→ What you will do: Would you write the data out once more, exactly as it is?

####

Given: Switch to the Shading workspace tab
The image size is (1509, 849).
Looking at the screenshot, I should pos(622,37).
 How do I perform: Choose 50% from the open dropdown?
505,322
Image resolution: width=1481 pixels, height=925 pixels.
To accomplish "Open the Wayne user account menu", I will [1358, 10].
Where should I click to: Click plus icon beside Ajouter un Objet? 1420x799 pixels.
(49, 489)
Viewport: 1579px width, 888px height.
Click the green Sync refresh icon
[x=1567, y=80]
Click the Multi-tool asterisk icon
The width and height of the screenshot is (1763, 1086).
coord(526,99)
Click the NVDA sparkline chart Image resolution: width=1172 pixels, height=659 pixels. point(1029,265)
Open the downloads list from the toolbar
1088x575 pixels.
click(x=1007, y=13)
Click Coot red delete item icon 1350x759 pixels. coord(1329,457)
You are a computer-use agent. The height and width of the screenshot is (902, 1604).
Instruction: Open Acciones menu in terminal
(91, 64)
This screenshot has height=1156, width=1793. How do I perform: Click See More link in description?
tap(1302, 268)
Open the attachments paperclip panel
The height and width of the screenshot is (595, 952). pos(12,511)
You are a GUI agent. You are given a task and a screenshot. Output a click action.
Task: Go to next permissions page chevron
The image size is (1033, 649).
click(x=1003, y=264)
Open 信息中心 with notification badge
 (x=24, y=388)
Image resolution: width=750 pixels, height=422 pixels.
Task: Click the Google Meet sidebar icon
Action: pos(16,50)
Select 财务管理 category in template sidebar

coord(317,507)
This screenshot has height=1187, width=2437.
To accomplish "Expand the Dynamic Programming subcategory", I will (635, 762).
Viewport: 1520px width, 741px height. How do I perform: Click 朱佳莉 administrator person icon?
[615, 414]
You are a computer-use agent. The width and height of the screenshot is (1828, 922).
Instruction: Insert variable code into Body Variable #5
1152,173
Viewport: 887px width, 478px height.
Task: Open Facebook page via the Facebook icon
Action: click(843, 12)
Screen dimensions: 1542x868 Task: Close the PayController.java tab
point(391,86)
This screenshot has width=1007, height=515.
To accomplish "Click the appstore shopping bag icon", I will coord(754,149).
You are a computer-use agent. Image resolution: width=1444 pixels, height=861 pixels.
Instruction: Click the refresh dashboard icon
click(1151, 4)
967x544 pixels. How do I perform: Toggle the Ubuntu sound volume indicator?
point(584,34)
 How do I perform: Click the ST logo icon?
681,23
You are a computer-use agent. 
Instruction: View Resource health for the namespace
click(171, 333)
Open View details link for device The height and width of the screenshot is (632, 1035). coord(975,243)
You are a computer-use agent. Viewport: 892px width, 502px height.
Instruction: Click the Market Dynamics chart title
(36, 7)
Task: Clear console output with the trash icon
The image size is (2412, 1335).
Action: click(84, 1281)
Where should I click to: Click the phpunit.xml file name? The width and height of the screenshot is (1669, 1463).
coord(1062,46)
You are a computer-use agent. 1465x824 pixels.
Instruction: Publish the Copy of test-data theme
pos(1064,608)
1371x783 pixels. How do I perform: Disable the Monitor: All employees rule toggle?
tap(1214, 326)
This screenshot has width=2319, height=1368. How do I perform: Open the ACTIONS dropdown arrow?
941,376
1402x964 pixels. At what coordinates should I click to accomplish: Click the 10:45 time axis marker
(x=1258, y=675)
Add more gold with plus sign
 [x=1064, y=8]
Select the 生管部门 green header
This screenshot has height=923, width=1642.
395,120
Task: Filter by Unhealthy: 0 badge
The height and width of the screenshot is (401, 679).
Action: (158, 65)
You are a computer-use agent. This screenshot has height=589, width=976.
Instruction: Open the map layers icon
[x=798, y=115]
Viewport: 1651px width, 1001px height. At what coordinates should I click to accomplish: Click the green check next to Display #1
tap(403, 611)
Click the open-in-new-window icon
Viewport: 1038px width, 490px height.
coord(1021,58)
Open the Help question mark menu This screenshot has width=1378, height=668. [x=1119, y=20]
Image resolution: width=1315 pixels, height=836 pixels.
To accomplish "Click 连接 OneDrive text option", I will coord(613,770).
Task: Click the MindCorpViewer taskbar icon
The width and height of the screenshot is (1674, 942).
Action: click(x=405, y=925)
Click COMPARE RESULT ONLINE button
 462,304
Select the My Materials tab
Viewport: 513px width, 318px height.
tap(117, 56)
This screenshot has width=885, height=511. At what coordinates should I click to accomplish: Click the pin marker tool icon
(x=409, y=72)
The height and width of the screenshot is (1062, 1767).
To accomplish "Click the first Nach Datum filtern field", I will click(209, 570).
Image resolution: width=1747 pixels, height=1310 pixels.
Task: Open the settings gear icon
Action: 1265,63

####

→ Solution to the problem:
Given: Switch to the Shading workspace tab
The image size is (1509, 849).
Looking at the screenshot, I should pos(622,37).
 How do I perform: Choose 50% from the open dropdown?
505,322
Image resolution: width=1481 pixels, height=925 pixels.
To accomplish "Open the Wayne user account menu", I will [1358, 10].
Where should I click to: Click plus icon beside Ajouter un Objet? 1420x799 pixels.
(49, 489)
Viewport: 1579px width, 888px height.
Click the green Sync refresh icon
[x=1567, y=80]
Click the Multi-tool asterisk icon
The width and height of the screenshot is (1763, 1086).
coord(526,99)
Click the NVDA sparkline chart Image resolution: width=1172 pixels, height=659 pixels. point(1029,265)
Open the downloads list from the toolbar
1088x575 pixels.
click(x=1007, y=13)
Click Coot red delete item icon 1350x759 pixels. coord(1329,457)
You are a computer-use agent. The height and width of the screenshot is (902, 1604).
Instruction: Open Acciones menu in terminal
(91, 64)
This screenshot has height=1156, width=1793. How do I perform: Click See More link in description?
tap(1302, 268)
Open the attachments paperclip panel
The height and width of the screenshot is (595, 952). pos(12,511)
You are a GUI agent. You are given a task and a screenshot. Output a click action.
Task: Go to next permissions page chevron
The image size is (1033, 649).
click(x=1003, y=264)
Open 信息中心 with notification badge
 (x=24, y=388)
Image resolution: width=750 pixels, height=422 pixels.
Task: Click the Google Meet sidebar icon
Action: pos(16,50)
Select 财务管理 category in template sidebar

coord(317,507)
This screenshot has height=1187, width=2437.
To accomplish "Expand the Dynamic Programming subcategory", I will (635, 762).
Viewport: 1520px width, 741px height. How do I perform: Click 朱佳莉 administrator person icon?
[615, 414]
You are a computer-use agent. The width and height of the screenshot is (1828, 922).
Instruction: Insert variable code into Body Variable #5
1152,173
Viewport: 887px width, 478px height.
Task: Open Facebook page via the Facebook icon
Action: click(843, 12)
Screen dimensions: 1542x868 Task: Close the PayController.java tab
point(391,86)
This screenshot has width=1007, height=515.
To accomplish "Click the appstore shopping bag icon", I will coord(754,149).
You are a computer-use agent. Image resolution: width=1444 pixels, height=861 pixels.
Instruction: Click the refresh dashboard icon
click(1151, 4)
967x544 pixels. How do I perform: Toggle the Ubuntu sound volume indicator?
point(584,34)
 How do I perform: Click the ST logo icon?
681,23
You are a computer-use agent. 
Instruction: View Resource health for the namespace
click(171, 333)
Open View details link for device The height and width of the screenshot is (632, 1035). coord(975,243)
You are a computer-use agent. Viewport: 892px width, 502px height.
Instruction: Click the Market Dynamics chart title
(36, 7)
Task: Clear console output with the trash icon
The image size is (2412, 1335).
Action: click(84, 1281)
Where should I click to: Click the phpunit.xml file name? The width and height of the screenshot is (1669, 1463).
coord(1062,46)
You are a computer-use agent. 1465x824 pixels.
Instruction: Publish the Copy of test-data theme
pos(1064,608)
1371x783 pixels. How do I perform: Disable the Monitor: All employees rule toggle?
tap(1214, 326)
This screenshot has width=2319, height=1368. How do I perform: Open the ACTIONS dropdown arrow?
941,376
1402x964 pixels. At what coordinates should I click to accomplish: Click the 10:45 time axis marker
(x=1258, y=675)
Add more gold with plus sign
 [x=1064, y=8]
Select the 生管部门 green header
This screenshot has height=923, width=1642.
395,120
Task: Filter by Unhealthy: 0 badge
The height and width of the screenshot is (401, 679).
Action: (158, 65)
You are a computer-use agent. This screenshot has height=589, width=976.
Instruction: Open the map layers icon
[x=798, y=115]
Viewport: 1651px width, 1001px height. At what coordinates should I click to accomplish: Click the green check next to Display #1
tap(403, 611)
Click the open-in-new-window icon
Viewport: 1038px width, 490px height.
coord(1021,58)
Open the Help question mark menu This screenshot has width=1378, height=668. [x=1119, y=20]
Image resolution: width=1315 pixels, height=836 pixels.
To accomplish "Click 连接 OneDrive text option", I will coord(613,770).
Task: Click the MindCorpViewer taskbar icon
The width and height of the screenshot is (1674, 942).
Action: click(x=405, y=925)
Click COMPARE RESULT ONLINE button
 462,304
Select the My Materials tab
Viewport: 513px width, 318px height.
tap(117, 56)
This screenshot has width=885, height=511. At what coordinates should I click to accomplish: Click the pin marker tool icon
(x=409, y=72)
The height and width of the screenshot is (1062, 1767).
To accomplish "Click the first Nach Datum filtern field", I will click(209, 570).
Image resolution: width=1747 pixels, height=1310 pixels.
Task: Open the settings gear icon
Action: 1265,63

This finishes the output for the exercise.